Nos nacen en este sexenio; hay que recordar que en los cincuenta con Otho Salazar al frente, el magisterio desafío al Gobierno. Después lo hizo con Carlos Longitud Barrios y mas tarde con Elba Esther Gordillo.

En suma: el Gobierno ha creado al Frankenstein y después se asusta.

Andrés Manuel López Obrador tiene cuando menos 20 años en campaña para la Presidencia.

Llama la atención la amnesia ciudadana sobre sus estrategias y acciones en el pasado, que le llevaron a desquiciar, primero la suerte del país y luego la propia capital de la Republica.

Como si nada hubiera ocurrido en materia de anarquía por él propiciada hoy lo tienen en la cumbre de popularidad y preferencias hacia el 18.

El Gobierno busca afanosamente incrustar en la temática nacional al Presidente Peña Nieto. Error de comunicación.

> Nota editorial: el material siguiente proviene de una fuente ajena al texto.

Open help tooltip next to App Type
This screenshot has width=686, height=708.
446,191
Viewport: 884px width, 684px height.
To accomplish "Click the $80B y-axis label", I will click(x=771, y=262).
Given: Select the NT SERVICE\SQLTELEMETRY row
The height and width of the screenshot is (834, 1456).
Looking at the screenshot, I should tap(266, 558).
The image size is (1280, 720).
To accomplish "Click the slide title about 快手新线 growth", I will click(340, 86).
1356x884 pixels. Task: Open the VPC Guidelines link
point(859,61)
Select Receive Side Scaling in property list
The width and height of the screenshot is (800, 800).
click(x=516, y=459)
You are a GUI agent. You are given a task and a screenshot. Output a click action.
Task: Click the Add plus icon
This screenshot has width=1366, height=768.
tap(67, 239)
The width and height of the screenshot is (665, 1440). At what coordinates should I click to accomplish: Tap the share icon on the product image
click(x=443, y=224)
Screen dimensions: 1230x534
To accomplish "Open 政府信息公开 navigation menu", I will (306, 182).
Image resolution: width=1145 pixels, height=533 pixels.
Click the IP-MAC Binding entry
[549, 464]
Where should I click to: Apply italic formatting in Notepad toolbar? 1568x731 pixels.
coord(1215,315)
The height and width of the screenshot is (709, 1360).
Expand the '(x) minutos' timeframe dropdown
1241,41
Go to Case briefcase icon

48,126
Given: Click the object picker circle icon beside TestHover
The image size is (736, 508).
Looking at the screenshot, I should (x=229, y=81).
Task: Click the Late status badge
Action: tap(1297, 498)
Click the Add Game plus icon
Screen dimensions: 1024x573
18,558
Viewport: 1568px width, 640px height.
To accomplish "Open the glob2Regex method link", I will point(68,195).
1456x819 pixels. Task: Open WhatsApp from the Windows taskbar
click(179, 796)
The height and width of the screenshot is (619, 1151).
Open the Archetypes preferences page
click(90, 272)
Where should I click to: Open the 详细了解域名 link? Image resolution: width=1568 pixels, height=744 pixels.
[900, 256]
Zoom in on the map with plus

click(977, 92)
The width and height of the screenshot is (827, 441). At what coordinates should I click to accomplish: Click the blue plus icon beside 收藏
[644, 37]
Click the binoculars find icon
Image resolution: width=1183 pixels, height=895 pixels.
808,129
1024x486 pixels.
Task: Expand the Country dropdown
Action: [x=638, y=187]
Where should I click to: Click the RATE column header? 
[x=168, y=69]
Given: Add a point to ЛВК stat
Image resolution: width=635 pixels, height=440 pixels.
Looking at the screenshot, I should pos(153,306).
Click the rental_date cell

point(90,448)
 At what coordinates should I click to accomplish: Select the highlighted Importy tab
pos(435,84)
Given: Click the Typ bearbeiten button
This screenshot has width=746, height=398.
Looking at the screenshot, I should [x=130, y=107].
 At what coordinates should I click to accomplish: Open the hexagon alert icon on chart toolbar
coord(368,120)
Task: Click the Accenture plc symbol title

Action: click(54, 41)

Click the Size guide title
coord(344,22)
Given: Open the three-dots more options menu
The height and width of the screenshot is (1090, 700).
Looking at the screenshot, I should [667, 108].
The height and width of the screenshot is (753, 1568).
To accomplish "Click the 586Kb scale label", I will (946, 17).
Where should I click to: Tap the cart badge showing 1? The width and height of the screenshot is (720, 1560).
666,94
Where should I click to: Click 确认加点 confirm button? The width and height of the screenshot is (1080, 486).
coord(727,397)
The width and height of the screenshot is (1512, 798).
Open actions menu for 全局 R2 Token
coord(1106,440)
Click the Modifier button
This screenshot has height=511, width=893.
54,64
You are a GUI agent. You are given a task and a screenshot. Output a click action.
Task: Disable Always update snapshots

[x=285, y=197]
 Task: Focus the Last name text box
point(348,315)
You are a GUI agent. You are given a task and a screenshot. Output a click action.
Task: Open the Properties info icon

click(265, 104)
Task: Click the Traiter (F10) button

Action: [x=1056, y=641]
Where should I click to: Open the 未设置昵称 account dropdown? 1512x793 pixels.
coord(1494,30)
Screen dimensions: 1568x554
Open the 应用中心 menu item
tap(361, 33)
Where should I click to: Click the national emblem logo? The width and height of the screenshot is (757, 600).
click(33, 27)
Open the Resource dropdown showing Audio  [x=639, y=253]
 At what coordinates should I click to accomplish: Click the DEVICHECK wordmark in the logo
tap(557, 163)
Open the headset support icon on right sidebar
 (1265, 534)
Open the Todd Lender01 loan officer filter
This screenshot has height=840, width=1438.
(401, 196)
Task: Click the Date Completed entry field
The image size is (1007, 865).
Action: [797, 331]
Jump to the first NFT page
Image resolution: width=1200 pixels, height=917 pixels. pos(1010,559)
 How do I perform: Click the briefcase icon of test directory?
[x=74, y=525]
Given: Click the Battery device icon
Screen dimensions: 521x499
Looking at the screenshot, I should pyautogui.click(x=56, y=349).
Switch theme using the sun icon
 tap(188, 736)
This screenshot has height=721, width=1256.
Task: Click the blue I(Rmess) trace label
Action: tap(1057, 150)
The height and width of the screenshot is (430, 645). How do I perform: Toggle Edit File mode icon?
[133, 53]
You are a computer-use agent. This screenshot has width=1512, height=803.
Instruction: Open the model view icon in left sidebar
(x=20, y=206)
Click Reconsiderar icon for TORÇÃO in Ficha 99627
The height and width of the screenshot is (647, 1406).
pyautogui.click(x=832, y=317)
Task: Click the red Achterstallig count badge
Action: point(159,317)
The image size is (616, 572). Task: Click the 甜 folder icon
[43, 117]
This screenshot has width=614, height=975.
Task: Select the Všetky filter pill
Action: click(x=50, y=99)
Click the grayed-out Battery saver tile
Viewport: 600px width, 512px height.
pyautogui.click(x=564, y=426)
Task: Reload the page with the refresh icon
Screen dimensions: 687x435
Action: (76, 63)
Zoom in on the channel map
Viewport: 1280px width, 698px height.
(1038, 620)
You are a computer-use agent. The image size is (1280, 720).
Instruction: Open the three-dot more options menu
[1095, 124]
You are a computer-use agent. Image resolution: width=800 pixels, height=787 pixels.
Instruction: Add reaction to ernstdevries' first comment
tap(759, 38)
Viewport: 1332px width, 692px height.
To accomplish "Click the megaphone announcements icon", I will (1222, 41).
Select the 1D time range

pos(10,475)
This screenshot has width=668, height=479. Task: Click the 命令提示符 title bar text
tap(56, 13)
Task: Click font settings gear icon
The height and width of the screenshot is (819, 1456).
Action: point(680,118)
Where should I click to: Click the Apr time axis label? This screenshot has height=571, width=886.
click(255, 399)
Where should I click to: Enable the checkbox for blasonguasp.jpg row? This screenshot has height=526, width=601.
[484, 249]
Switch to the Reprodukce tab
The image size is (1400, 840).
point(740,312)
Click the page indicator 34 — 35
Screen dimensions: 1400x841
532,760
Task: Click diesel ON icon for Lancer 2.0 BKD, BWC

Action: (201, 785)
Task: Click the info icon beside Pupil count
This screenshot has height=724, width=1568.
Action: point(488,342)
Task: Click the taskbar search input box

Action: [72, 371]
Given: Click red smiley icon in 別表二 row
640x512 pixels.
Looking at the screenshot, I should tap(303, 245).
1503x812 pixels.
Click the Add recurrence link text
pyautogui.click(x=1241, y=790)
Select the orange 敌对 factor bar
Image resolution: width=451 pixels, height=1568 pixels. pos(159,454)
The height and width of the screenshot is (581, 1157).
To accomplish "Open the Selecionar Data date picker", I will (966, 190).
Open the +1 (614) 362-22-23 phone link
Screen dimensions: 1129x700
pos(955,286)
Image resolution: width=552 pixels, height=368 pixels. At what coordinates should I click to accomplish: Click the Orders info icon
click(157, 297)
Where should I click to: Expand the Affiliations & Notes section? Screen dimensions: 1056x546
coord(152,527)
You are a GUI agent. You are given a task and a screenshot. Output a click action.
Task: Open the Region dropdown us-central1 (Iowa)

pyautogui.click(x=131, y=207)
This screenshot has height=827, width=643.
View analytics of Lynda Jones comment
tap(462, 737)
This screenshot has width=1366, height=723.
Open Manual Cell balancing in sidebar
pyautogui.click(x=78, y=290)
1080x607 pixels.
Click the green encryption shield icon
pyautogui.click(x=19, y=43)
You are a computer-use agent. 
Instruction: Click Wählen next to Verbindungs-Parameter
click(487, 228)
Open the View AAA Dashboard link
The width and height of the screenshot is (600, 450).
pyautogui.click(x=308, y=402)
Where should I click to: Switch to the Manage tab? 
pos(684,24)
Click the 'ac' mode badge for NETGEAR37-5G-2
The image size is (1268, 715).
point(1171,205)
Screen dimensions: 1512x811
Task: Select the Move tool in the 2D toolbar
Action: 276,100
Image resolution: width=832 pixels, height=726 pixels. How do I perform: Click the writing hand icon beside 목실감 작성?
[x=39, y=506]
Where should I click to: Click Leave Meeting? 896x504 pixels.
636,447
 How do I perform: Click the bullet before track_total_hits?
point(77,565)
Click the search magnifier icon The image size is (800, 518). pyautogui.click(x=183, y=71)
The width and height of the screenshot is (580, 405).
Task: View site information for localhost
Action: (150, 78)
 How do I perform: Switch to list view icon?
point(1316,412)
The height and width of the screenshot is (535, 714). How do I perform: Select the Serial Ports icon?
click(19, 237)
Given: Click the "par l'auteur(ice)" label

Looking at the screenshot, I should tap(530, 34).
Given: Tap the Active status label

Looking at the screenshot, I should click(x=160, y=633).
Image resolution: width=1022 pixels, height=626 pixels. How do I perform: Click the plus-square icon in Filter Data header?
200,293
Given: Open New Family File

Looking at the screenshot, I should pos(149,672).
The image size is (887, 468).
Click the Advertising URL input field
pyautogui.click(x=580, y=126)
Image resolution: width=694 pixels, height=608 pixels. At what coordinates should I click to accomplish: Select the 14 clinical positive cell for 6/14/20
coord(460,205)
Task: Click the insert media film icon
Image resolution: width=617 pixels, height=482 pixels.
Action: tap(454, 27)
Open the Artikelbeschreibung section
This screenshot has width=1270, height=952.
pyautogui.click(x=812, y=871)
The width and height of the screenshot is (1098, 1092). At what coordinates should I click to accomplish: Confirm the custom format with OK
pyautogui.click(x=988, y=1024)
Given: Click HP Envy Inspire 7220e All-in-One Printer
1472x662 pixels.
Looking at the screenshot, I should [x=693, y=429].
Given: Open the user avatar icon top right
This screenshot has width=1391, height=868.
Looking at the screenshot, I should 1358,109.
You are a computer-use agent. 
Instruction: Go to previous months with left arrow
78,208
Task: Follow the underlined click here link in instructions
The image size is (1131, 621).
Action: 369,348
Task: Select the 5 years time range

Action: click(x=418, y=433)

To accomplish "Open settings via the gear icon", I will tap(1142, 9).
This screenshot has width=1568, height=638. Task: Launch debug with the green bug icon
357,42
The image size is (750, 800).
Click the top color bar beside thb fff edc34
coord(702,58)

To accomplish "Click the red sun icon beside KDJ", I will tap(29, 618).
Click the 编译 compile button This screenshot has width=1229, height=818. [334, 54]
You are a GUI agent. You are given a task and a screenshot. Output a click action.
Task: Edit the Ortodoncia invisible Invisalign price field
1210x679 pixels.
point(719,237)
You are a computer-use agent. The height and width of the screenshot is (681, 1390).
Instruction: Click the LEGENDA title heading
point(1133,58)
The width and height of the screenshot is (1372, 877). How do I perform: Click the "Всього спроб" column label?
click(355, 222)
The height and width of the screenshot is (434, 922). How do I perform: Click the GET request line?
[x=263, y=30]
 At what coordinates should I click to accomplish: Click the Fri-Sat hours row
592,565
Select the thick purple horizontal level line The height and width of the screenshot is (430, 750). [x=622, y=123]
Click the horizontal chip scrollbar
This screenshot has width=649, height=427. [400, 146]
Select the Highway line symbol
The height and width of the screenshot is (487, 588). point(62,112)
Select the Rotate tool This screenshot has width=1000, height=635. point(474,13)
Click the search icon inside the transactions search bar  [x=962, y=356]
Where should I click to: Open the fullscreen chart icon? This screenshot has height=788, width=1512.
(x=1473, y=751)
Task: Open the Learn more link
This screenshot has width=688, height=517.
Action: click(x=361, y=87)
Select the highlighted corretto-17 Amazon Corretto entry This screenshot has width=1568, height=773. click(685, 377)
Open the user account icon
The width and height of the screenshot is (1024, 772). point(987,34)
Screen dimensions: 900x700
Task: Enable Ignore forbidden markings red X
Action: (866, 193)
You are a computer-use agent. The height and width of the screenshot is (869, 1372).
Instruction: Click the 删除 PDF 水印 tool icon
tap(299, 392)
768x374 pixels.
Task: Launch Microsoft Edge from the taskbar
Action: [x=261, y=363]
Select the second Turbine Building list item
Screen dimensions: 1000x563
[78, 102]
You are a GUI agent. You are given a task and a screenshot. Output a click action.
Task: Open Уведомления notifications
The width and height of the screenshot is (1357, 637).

Peña Nieto es el Presidente, pero no un caudillo. Y en tres años y medio acumula acusaciones, evidencias y errores difícilmente superables. Ademas, a él no le compete enfrentar a AMLO sino gobernar al país.

Ya cambiaron discurso, formato y temática de sus eventos y todo sigue igual.

Tienen a los principales columnistas, comentaristas y opinologos en una bien coordinada campaña que luce como perfecta sinfonía en tonos y temas, pero nada pasa como no sea otra caída en los niveles de aceptación y aprobación al Presidente.

Si supiéramos cuál es la solución no estuviéramos haciendo un blog sino gobernando un país. Por ello, desde esta tribuna no pretendemos dictar soluciones que desconocemos, sino señalar lo que en opinión de las mayorías ocurre en el país.

Las angustias gubernamentales desgastan al sistema y ocupan sus afanes. La obsesión por mejorar la percepción presidencial es enfermiza.

Se nos ocurre que con buena voluntad resolverían buena parte y lo demás, lo de AMLO, queda en manos de su salud mesiánica como él y del impredecible electorado.

Lo peor, es la obsesión con el que puede llegar a errores que lo convierten en mártir.